### Problem statement
What lines of the data hold the string "computer"? Pull each one out.

++++++++

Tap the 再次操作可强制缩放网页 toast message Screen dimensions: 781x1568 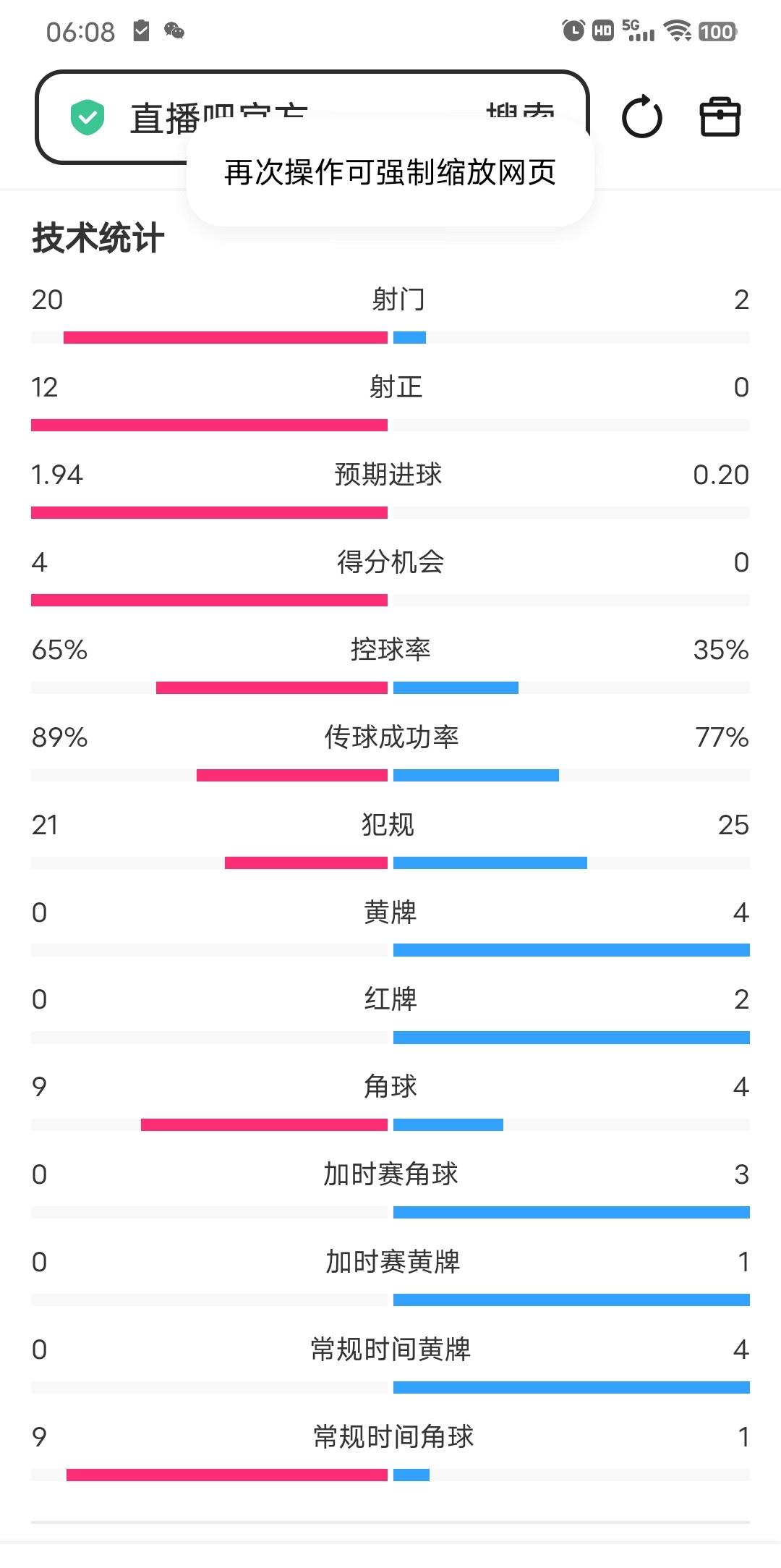pyautogui.click(x=390, y=172)
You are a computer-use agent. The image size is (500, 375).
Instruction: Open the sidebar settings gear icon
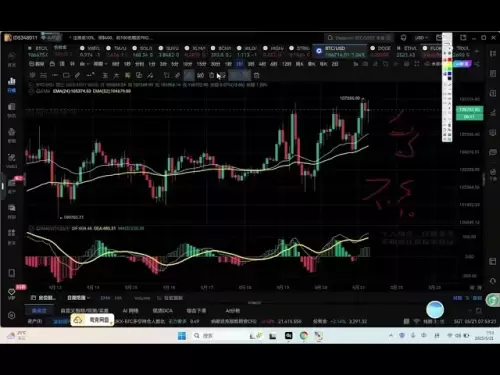pyautogui.click(x=12, y=315)
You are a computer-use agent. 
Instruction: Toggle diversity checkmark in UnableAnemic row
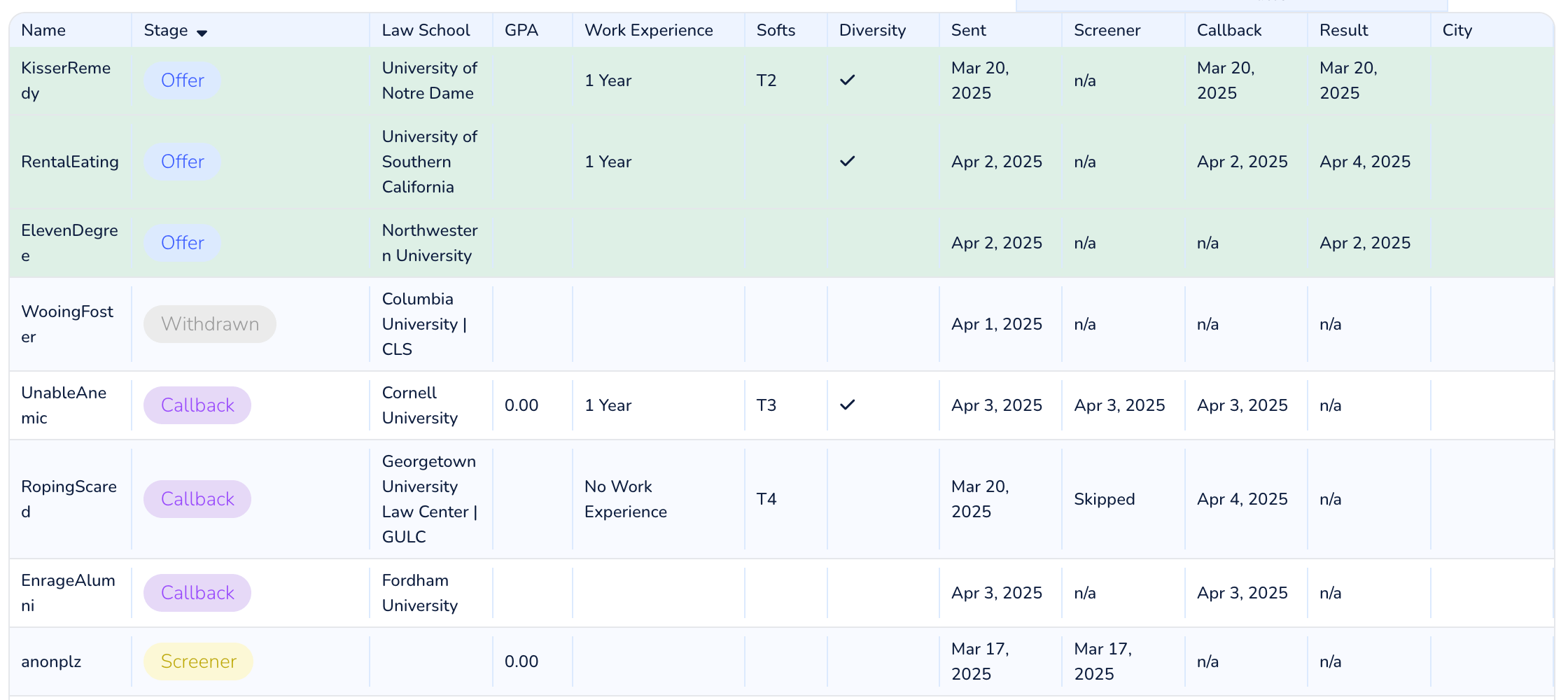click(847, 405)
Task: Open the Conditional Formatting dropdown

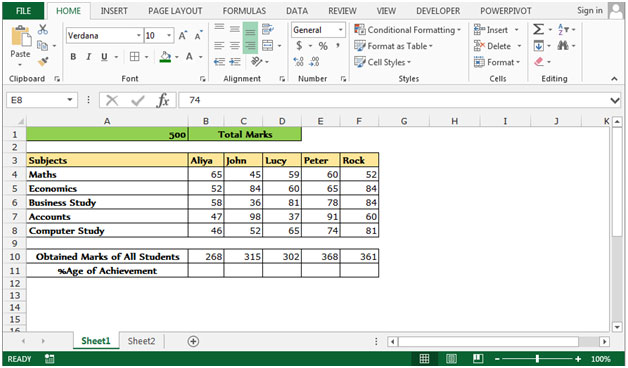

++++++++

### Answer box
You are a computer-use agent. The image size is (500, 375).
You are a computer-use agent. 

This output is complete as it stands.